If you are sending only the contents, copy and paste everything and send to the CA using secure email or the appropriate enrollment form. The CA will return a digitally signed certificate to you.
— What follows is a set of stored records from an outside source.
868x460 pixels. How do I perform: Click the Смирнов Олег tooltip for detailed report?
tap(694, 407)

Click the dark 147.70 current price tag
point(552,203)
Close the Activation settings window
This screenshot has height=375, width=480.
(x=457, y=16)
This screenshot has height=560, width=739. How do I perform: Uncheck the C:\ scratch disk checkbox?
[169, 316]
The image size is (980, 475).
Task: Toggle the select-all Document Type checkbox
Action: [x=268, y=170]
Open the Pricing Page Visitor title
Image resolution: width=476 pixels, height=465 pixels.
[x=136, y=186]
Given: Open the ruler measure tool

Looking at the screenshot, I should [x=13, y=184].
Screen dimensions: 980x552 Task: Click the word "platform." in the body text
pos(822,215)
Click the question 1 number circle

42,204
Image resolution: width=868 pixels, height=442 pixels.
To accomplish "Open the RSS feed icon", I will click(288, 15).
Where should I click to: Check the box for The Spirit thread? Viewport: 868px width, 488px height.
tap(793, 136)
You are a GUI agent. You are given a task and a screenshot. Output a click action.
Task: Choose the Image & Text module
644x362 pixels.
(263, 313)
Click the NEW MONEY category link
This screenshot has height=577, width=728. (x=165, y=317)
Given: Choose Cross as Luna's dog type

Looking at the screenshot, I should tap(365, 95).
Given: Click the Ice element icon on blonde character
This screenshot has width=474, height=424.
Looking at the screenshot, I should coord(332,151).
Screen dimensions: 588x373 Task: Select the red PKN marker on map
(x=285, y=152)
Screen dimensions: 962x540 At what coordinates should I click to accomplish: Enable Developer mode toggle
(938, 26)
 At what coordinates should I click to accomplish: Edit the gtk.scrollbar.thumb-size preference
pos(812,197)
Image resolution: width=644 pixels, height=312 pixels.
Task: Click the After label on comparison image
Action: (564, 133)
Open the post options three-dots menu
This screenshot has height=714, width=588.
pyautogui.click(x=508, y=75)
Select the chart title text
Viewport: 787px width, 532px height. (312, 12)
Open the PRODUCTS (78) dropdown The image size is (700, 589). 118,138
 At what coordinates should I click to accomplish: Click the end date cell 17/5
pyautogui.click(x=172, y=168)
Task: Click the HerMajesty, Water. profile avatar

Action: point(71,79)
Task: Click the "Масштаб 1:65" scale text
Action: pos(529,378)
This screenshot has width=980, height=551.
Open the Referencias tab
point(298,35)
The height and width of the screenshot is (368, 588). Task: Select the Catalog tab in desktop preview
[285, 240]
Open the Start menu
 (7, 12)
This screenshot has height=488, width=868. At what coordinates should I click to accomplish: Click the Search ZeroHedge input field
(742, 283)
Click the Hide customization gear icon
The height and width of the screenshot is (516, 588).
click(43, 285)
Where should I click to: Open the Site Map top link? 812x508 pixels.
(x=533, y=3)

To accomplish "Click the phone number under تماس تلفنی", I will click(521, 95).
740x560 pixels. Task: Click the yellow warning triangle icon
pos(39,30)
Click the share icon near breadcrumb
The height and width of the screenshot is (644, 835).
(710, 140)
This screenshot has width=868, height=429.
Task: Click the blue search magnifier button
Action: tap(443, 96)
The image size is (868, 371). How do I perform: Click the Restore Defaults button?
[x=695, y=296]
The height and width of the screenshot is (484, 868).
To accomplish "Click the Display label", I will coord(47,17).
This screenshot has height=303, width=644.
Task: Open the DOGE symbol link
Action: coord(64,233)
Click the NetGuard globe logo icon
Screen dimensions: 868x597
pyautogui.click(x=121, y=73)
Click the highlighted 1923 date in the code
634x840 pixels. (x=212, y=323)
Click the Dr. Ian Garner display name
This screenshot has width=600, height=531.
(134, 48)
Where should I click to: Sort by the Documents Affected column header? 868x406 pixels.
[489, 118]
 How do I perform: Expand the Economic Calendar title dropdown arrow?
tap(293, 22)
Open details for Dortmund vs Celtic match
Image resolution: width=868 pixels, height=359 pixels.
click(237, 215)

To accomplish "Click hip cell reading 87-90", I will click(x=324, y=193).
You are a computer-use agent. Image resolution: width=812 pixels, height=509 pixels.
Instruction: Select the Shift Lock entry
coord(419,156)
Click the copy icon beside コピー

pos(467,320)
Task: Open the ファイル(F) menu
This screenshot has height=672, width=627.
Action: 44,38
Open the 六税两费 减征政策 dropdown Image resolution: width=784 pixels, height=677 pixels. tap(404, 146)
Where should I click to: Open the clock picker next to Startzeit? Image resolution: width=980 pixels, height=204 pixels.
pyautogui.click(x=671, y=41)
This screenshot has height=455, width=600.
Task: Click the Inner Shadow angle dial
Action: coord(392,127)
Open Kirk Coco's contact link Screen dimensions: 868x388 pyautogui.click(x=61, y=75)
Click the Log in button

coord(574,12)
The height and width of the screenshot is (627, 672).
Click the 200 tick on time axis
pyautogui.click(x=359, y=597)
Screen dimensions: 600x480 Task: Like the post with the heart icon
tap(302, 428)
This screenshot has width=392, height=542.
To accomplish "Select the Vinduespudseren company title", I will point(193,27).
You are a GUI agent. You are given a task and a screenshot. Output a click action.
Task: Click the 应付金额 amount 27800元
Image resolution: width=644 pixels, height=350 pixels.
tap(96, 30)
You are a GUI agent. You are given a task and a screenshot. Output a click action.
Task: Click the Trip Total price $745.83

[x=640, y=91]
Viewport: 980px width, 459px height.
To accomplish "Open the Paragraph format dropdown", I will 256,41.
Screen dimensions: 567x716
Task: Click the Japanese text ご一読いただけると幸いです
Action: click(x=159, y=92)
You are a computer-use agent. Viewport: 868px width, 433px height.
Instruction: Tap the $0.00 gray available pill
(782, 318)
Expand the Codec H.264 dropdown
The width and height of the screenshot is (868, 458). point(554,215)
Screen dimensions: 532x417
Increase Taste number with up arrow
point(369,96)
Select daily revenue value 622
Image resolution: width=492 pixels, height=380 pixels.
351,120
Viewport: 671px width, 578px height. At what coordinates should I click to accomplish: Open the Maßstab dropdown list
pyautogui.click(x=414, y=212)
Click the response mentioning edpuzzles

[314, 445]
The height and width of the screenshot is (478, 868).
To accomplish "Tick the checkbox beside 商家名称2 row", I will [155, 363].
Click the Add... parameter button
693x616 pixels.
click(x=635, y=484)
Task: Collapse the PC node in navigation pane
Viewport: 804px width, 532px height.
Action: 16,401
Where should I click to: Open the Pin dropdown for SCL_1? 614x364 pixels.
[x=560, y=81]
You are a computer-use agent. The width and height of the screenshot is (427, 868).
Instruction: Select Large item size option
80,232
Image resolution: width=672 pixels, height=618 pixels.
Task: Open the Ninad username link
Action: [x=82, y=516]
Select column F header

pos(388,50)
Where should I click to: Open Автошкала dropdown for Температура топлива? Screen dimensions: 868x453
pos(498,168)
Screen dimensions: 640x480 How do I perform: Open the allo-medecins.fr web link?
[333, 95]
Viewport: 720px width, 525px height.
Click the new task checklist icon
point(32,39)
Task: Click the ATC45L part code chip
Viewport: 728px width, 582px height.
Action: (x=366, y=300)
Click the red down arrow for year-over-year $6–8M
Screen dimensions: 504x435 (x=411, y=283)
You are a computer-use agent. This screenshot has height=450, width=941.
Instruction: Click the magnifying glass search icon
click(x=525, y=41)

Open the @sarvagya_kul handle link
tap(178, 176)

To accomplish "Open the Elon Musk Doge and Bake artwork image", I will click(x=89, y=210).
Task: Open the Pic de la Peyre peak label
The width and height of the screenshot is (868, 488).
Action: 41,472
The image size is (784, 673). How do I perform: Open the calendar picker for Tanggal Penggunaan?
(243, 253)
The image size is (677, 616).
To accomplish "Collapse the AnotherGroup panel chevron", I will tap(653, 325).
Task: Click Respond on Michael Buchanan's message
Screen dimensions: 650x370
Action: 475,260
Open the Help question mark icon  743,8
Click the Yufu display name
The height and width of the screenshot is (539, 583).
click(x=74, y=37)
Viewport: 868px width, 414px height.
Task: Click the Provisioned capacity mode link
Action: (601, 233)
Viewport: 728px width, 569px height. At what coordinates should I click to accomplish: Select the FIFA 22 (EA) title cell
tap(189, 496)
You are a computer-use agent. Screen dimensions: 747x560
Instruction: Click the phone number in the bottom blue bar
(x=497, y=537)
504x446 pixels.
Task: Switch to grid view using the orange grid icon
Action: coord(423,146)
For example:

-----BEGIN CERTIFICATE-----
MIICeDCCAiICEEdpjxOzmJPyh5TiG8BRA70wDQYJKoZIhvcNAQEEBQAwgakxFjAU
BgNVBAoTDVZlcmlTaWduLCBJbmMxRzBFBgNVBAsTPnd3dy52ZXJpc2lnbi5jb20v
cmVwb3NpdG9yeS9UZXN0Q1BTIEluY29ycC4gQnkgUmVmLiBMaWFiLiBMVEQuMUYw
RAYDVQQLEz1Gb3IgVmVyaVNpZ24gYXV0aG9yaXplZCB0ZXN0aW5nIG9ubHkuIE5v
IGFzc3VyYW5jZXMgKEMpVlMxOTk3MB4XDTAwMDcwNzAwMDAwMFoXDTAwMDcyMTIz

NTk1OVowgZAxCzAJBgNVBAYTAlVTMRYwFAYDVQQIEw1OZXcgSGFtcHNoaXJlMQ8w
DQYDVQQHFAZOYXNodWExHjAcBgNVBAoUFUNvbXBhcSBDb21wdXRlciBDb3JwLjEc
MBoGA1UECxQTT3BlblZNUyBFbmdpbmVlcmluZzEaMBgGA1UEAxQRRkxJUDMuWktP
LkRFQy5DT00wgZ8wDQYJKoZIhvcNAQEBBQADgY0AMIGJAoGBANP8vEcbhPwjsp1a
XitNBoL24BVsV9aPPVC0EzFVEsJgM4Xc24tw2S+bPOWERnT1YGFtq1rNbdkkIIzE
pRU8bWvwsFulcMJ/RpnWicJKhhcZ6cNi5roHsS34/uLfewGciEdju4CcQiDUuQlo
N7XJ9WVJqrMI5KxvFnoVDftguiAXAgMBAAEwDQYJKoZIhvcNAQEEBQADQQAySLLe
U7nMLJ+QkRld6iqKjU2VotphPvgWMGsJ+TKqUI4MXaAv0zQxtBni1N8s0LXVNCuJ
lEzBYjSbgbgEhJJA
-----END CERTIFICATE-----

The CA-signed certificate contains the following information:

  • Your organization's common name (www.your-server )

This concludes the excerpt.